Would you write the data out once more, exactly as it is?

#### Data

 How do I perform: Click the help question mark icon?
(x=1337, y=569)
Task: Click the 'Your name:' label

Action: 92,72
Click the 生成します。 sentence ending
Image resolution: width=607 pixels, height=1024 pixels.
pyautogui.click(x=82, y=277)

########

● Response for this exercise:
 How do I perform: Click the help question mark icon?
(x=1337, y=569)
Task: Click the 'Your name:' label

Action: 92,72
Click the 生成します。 sentence ending
Image resolution: width=607 pixels, height=1024 pixels.
pyautogui.click(x=82, y=277)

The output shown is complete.